If you listen closely enough, at around 7 p.m. tonight you'll either hear a roar of celebration coming from Coral Gables or Canes fans across the country cussing up a storm.

Al Golden Tonight is the night U.S. Army All-American quarterback Jacoby Brissett will announce where he's going to college. He will choose between Florida, Miami or Wisconsin. Although he can't say it publicly, UM coach Al Golden desperately wants Brissett to be the 17th member of the Canes' 2011 signing class.

There's been a lot of speculation over the last couple days about where Brissett will be going to school. Dwyer coach Jack Daniels said he thought Miami had a great shot, especially since Brissett's mom is a huge Canes fan. Then, yesterday, we began hearing Brissett may now be favoring Florida. Brissett will announce his choice before his basketball game scheduled for a 7 p.m. start.

The Hurricanes, quite frankly, shouldn't be in this mess. After leading the country in interceptions thrown last season, finding and landing a quarterback should have taken place a long time ago. But this isn't Al Golden's fault. It's Randy Shannon's. And the clean-up of his mess continues.

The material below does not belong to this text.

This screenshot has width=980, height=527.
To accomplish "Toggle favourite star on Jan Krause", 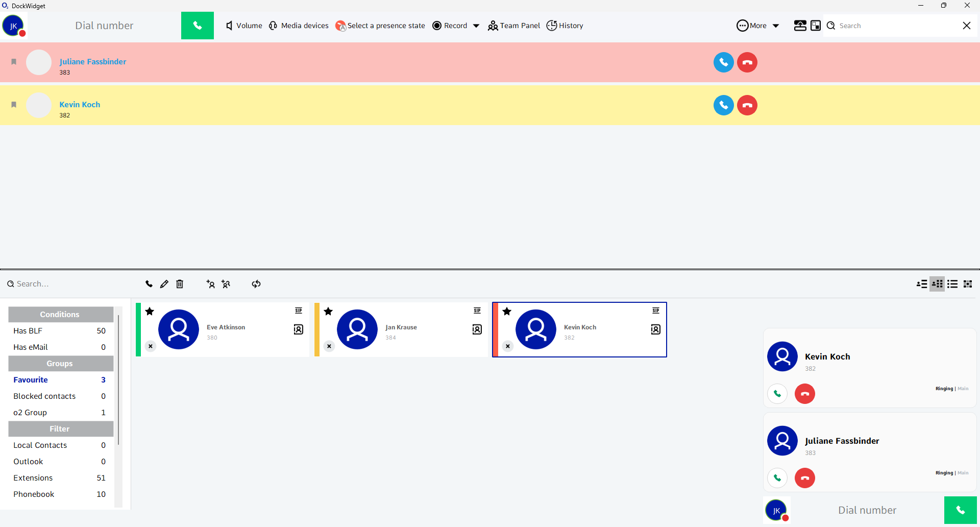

Golden spoke for nearly 40 minutes on Wednesday about his first signing class. Between talking about how happy he was to land the 14 recruits he did in a matter of five weeks (15 real recruiting days) -- and the eight he was able to steal from others -- Golden made sure to apologize plenty too. Being a thief is something Golden didn't like having to be to sign players. Being the new guy on the job was difficult enough. What was even tougher was being seen as a total stranger in his own backyard.

You see Golden didn't just have to introduce himself and his new staff when he went out recruiting. In many instances, he had to introduce The U to coaches and players that hadn't seen anybody come around with that U in a long time.

Brissett? The previous staff gave him an offer when every other school in the country did. But once Miami Northwestern's Teddy Bridgewater committed to the Canes, Shannon pulled back the reigns. No need for a Plan B right? Apparently, Shannon and his staff took this approach more often than most of us realized. 

Want to know how many times UM went to visit Miami Central, a school that won the Class 6A state title this year and produced 17 Division I players on Wednesday (and as Golden pointed out produced more D-I talent than the entire state of Connecticut)?

Telly Lockette "They came out once in the spring," Rockets coach Telly Lockette said Thursday night, shortly before Golden hosted nearly 100 head coaches and assistant coaches from Miami-Dade County at UM's basketball game against Georgia Tech.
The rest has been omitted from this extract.